The Second Grade Curriculum
Reading and Language Arts
Our goal is to help children become avid and skilled readers, writers, and thinkers. Reading instruction occurs throughout the day and is incorporated into all other areas of instruction. Students are involved in Shared, Guided, and Independent reading activities. We use the Teachers College Reading and Writing Project curriculum guides, the MUS core literature list for second grade, small group sets of books for Guided Reading, classroom library collections, and directed reading-thinking activities. We work to develop more fluent readers by promoting reading for meaning and increasing word attack skills.
Independent Reading is part of our daily routine. During this time students read books of their choice at their own developmental level. Students keep a reading record and conference with the teacher regarding selections. Daily reading practice at home supports developing readers and reinforces classroom learning.

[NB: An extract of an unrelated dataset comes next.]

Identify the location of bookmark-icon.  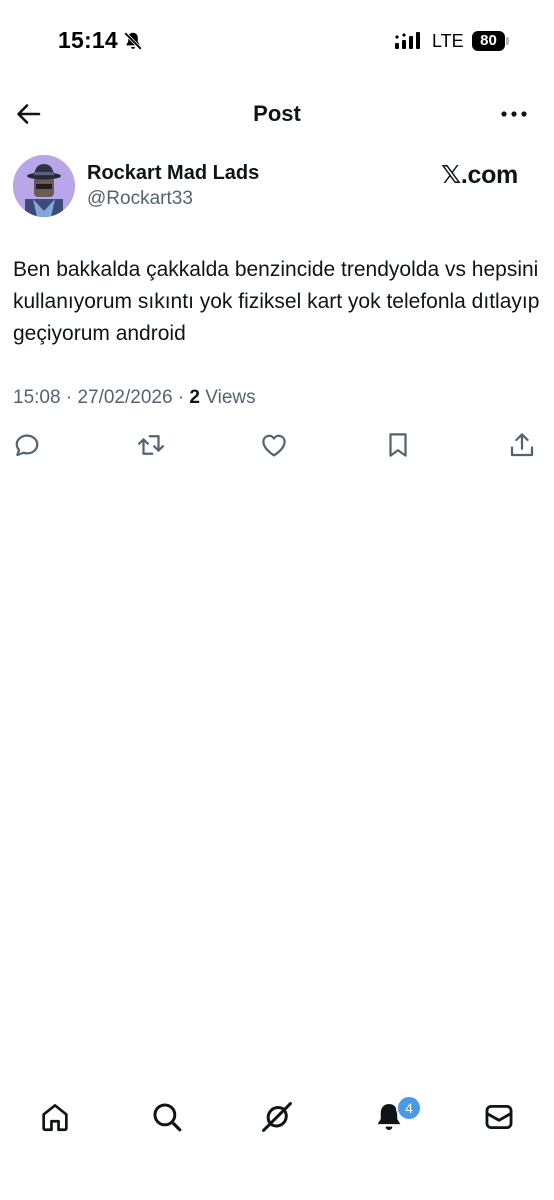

Our Reading and Writing Workshop program includes activities in listening, speaking, reading, and writing. Students do choral readings, memorize poetry, use Reader's Theater, and do short plays and dramatizations. Daily writing on self-selected topics is an integral part of the reading-writing process. Individual writing conferences help us to get to know the students and find out what is significant to them. Conferencing with students also allows us to assess developing skills and provide instruction in language, spelling, and writing mechanics in the context of their actual writing. During workshop writing time students estimate spellings using whatever visual and letter-sound knowledge they have. Students are also encouraged to use a spelling handbook of high frequency words and reference charts and materials in the room. Regular teacher-directed spelling and word study lessons help children move toward conventional spelling. Children publish books and reports and learn to use writing to communicate for a variety of purposes and audiences.
The goal of our second grade math program is to develop understanding and insight of the patterns of mathematics. Our program is designed to help students see relationships and interconnections in mathematics. Our priority is to enable them to deal flexibly with mathematical ideas and concepts. As we move students to the abstract symbolic level, we provide them with ample opportunities to explore concepts at the concrete level. Students work on a variety of concepts including number; patterning; sorting and classifying; geometry; graphing; place value; estimation; measuring; statistics and probability; and beginning multiplication and division. We continually encourage our students to express their understanding verbally and in writing. Our guides are the California Content Standards, the Bridges Math program , and other resources.
Our science program is aligned with the Next Generation Science Standards and the 2016 Science Framework for California Public Schools. The unifying theme of California landscapes introduces the shapes of mountains, valleys, and coasts, plants and animals that live in them, the properties of rocks and materials that make up the landscape, and the forces that cause change. Students develop an understanding of the the three dimensions of the NGSS including Science and Engineering Practices, Disciplinary Core Ideas, and Crosscutting Concepts. For example, in the study of Biodiversity in Landscapes, students ask questions and define problems, plan and carry out investigations, obtain and communicate information, and engage in argument from evidence. They make observations of plants and animals to compare the diversity of life in different habitats and develop simple models to show the interdependent relationships in ecosystems. Students identify patterns, cause and effect, scale and proportion, structure and function and apply math and language skills integrated into the science program.
Our Harcourt Social Studies program is closely integrated with literature, reading and writing. Using the literature list in the California Social Studies Framework, we explore people who make a difference; our parents, grandparents and ancestors of long ago; and people of other cultures. Students also use map skills describing the absolute and relative locations of people, places and environment. The institutions and practices of government are presented with regard to law making and the resolution of problem solving. Field trips and special visitors to the classroom enhance our studies. Self-esteem, getting along, conflict resolution, and community outreach activities are interwoven throughout the entire curriculum.